## Provided data
-------

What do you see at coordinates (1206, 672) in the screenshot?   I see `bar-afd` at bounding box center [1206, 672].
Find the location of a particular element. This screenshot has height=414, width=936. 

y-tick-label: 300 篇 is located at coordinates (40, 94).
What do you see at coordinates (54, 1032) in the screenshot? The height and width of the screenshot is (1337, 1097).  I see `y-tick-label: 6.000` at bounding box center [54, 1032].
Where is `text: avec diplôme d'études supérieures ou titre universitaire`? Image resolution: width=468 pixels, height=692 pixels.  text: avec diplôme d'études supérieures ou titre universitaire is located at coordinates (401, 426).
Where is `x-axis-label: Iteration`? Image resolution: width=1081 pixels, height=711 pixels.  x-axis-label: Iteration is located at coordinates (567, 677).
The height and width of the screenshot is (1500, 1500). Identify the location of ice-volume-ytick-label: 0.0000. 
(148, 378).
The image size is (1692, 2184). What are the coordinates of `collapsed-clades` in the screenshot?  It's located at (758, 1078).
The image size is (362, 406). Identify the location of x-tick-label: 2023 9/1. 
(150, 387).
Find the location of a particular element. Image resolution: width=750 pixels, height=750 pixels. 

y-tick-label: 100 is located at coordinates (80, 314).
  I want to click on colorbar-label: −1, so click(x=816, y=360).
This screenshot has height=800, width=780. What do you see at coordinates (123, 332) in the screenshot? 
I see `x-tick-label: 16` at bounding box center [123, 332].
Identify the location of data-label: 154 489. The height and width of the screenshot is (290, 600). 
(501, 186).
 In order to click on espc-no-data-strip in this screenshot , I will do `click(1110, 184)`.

-------

## Goal of the exercise
Repeat every one of the records above, word for word, without changing anything.

## Result for this task
What do you see at coordinates (1206, 672) in the screenshot?   I see `bar-afd` at bounding box center [1206, 672].
Find the location of a particular element. This screenshot has height=414, width=936. 

y-tick-label: 300 篇 is located at coordinates (40, 94).
What do you see at coordinates (54, 1032) in the screenshot? The height and width of the screenshot is (1337, 1097).  I see `y-tick-label: 6.000` at bounding box center [54, 1032].
Where is `text: avec diplôme d'études supérieures ou titre universitaire`? Image resolution: width=468 pixels, height=692 pixels.  text: avec diplôme d'études supérieures ou titre universitaire is located at coordinates (401, 426).
Where is `x-axis-label: Iteration`? Image resolution: width=1081 pixels, height=711 pixels.  x-axis-label: Iteration is located at coordinates (567, 677).
The height and width of the screenshot is (1500, 1500). Identify the location of ice-volume-ytick-label: 0.0000. 
(148, 378).
The image size is (1692, 2184). What are the coordinates of `collapsed-clades` in the screenshot?  It's located at (758, 1078).
The image size is (362, 406). Identify the location of x-tick-label: 2023 9/1. 
(150, 387).
Find the location of a particular element. Image resolution: width=750 pixels, height=750 pixels. 

y-tick-label: 100 is located at coordinates (80, 314).
  I want to click on colorbar-label: −1, so click(x=816, y=360).
This screenshot has height=800, width=780. What do you see at coordinates (123, 332) in the screenshot? 
I see `x-tick-label: 16` at bounding box center [123, 332].
Identify the location of data-label: 154 489. The height and width of the screenshot is (290, 600). 
(501, 186).
 In order to click on espc-no-data-strip in this screenshot , I will do `click(1110, 184)`.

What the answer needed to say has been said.